Task requirements – Gather every line in the records below that contains the word "menu" and copy each one unchanged.

Task data –

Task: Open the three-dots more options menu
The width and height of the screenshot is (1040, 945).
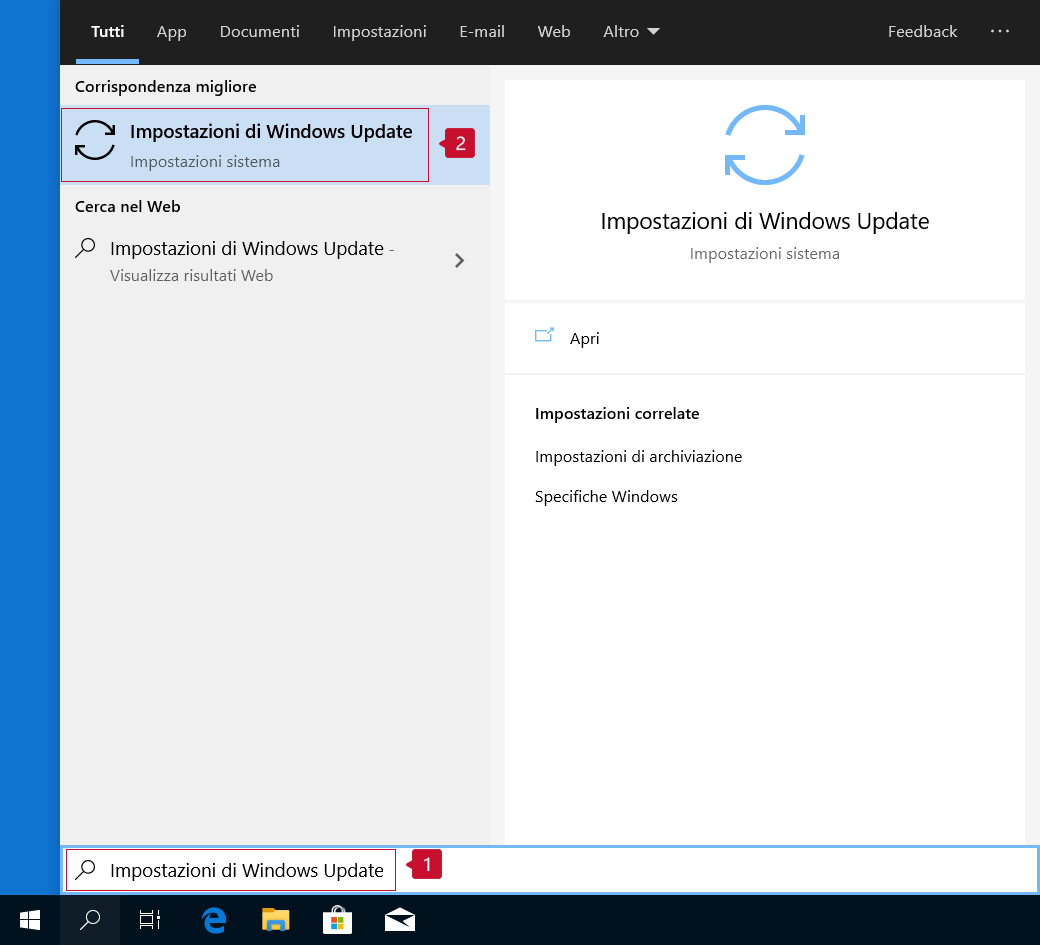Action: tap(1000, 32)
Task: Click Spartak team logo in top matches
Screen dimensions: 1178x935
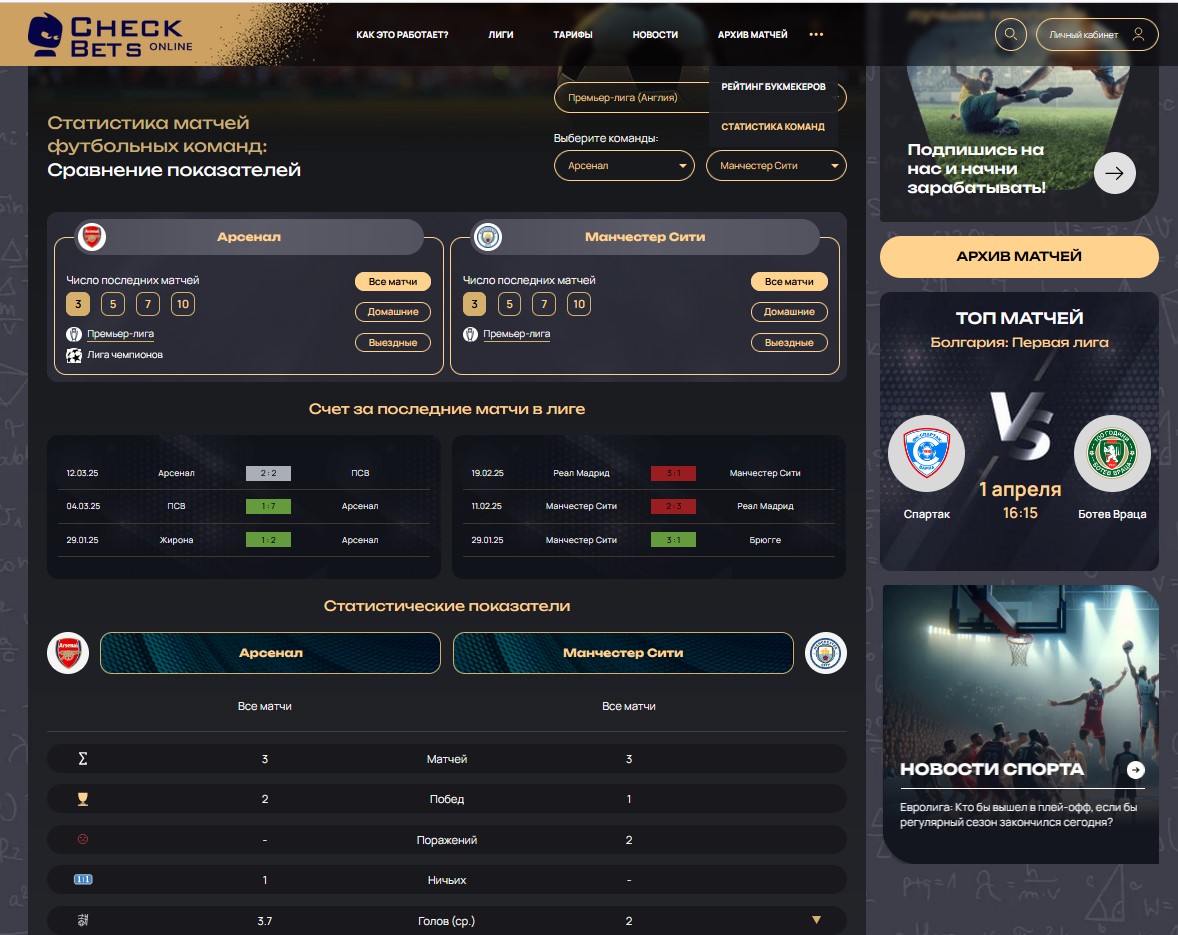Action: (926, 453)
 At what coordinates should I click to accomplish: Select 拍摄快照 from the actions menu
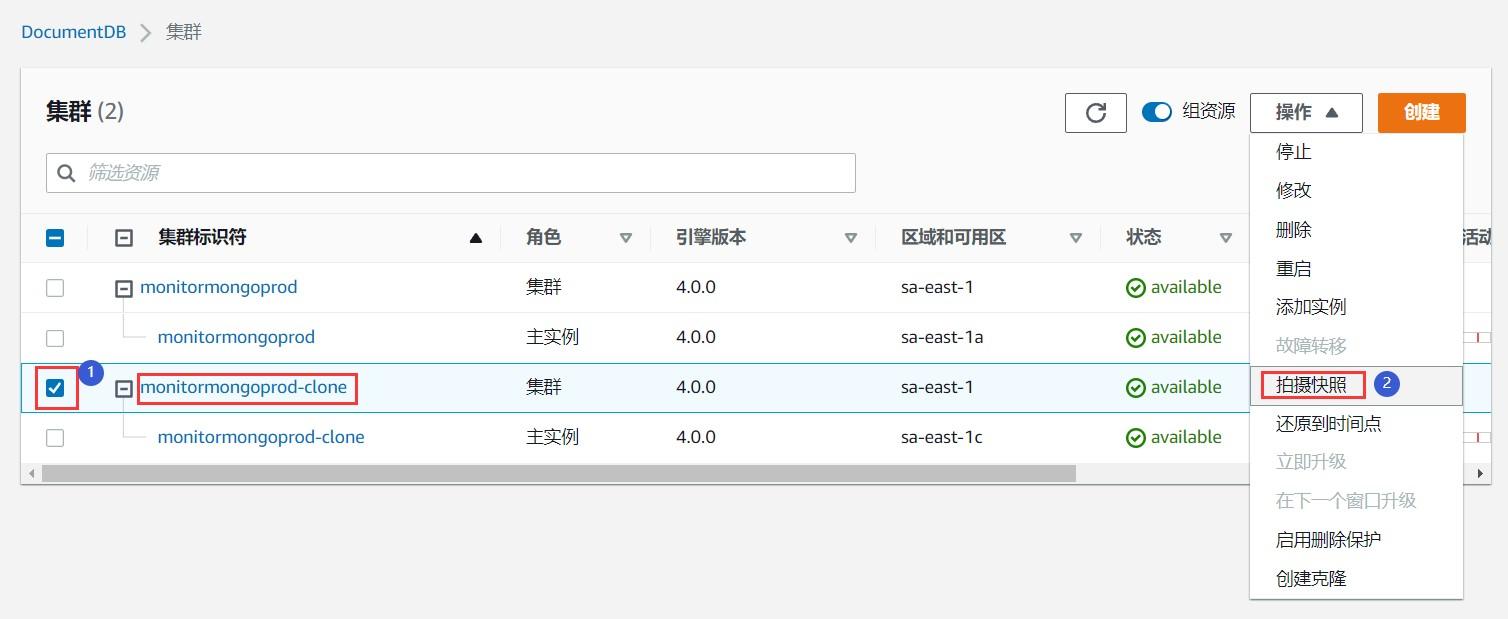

In response –
Task: Open the three-dots more options menu
 At what coordinates should I click to accomplish: Select 拍摄快照 from the actions menu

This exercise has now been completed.